The one person he hasn’t topped yet is Elon Musk—Ellison’s close friend, who is still the world’s wealthiest man with $405 billion in riches. There’s nearly a $155 billion difference between their respective net worths, so Ellison has his work cut out for him if he ever hopes to reach number one. 

The Oracle stock frenzy that propelled Ellison to a $250 billion fortune

Last Wednesday, the afternoon earnings report was dubbed a “watershed” moment for the cloud-computing company. It was also a big moment for Ellison’s wallet. 

The report shows Oracle’s total revenue for the 2025 fiscal year rose by 8%, reaching a whopping $57.4 billion. The $1.70 adjusted earnings per share outperformed Wall Street’s expectations, alongside its unprecedented $15.9 billion in sales. One day after these figures were released, Oracle’s stock soared by 13%—and by midafternoon Friday, it rose another 7% to a record of $215 per share. 

Ellison, the chairman and CTO of Oracle, subsequently enjoyed an 11-figure surge in net worth. Last Tuesday afternoon, the day before the cloud-computing titan released its earnings report, Ellison’s net worth stood at $213 billion. 

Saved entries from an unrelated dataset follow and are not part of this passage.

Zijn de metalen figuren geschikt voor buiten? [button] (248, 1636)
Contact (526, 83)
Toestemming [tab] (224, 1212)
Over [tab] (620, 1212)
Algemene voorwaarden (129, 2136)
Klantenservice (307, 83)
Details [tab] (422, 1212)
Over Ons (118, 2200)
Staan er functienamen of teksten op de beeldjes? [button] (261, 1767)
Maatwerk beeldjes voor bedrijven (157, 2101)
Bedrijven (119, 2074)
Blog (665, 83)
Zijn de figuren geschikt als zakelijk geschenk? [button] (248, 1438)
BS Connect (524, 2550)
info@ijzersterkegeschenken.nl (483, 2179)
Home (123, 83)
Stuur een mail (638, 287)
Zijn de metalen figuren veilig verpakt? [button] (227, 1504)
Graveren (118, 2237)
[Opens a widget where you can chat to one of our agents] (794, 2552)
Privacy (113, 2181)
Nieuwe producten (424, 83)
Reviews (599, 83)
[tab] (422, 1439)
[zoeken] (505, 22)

While the 80-year-old entrepreneur may feel on top of the world right now, there’s no telling where he’ll be in 2026. Billionaires’ wealth fluctuates all the time—Bernard Arnault, founder and CEO of luxury fashion house LVMH, was the world’s richest person at the start of 2024 with $231 billion. Today, he’s in seventh place with a net worth of $142 billion, thanks to tumbling stocks.

However, TD Cowen analyst Derrick Wood said Oracle’s 2026 fiscal year, starting this month, will be a “major inflection point” for the business’ cloud infrastructure services, propelled by “massive demand for AI training workloads.” And Ellison himself sees the promise of what lies ahead. 

“Oracle’s future is bright in this new era of cloud computing. Oracle will be the number one cloud database company,” Ellison said in the business’ earnings call last Friday. “Oracle is already prospering in this new era of cloud computing and AI, and it’s just the beginning.”

Topping Zuckerberg and Bezos, but falling short of Musk—for now

Ellison sees the next year as a new frontier for Oracle, which could mean another big payout for the executive. But even if he takes the number one spot for the world’s richest person, Musk probably won’t have hard feelings—after all, they’re good friends. 

“I am not sure how many people know, but I’m very close friends with Elon Musk, and I’m a big investor in Tesla,” Ellison said during a 2018 conference call with analysts.

Ellison and Musk are two peas in a pod—both are wildly successful tech entrepreneurs with big personalities. The Oracle cofounder has repeatedly defended Musk, arguing against public backlash that he “doesn’t know what he’s doing,” saying he “loved” articles about the Tesla founder “smoking dope.”  

In 2018, Musk even appointed Ellison to his Tesla board, drawing scrutiny from critics who argued it’s harder to maintain objectivity with friends on corporate boards.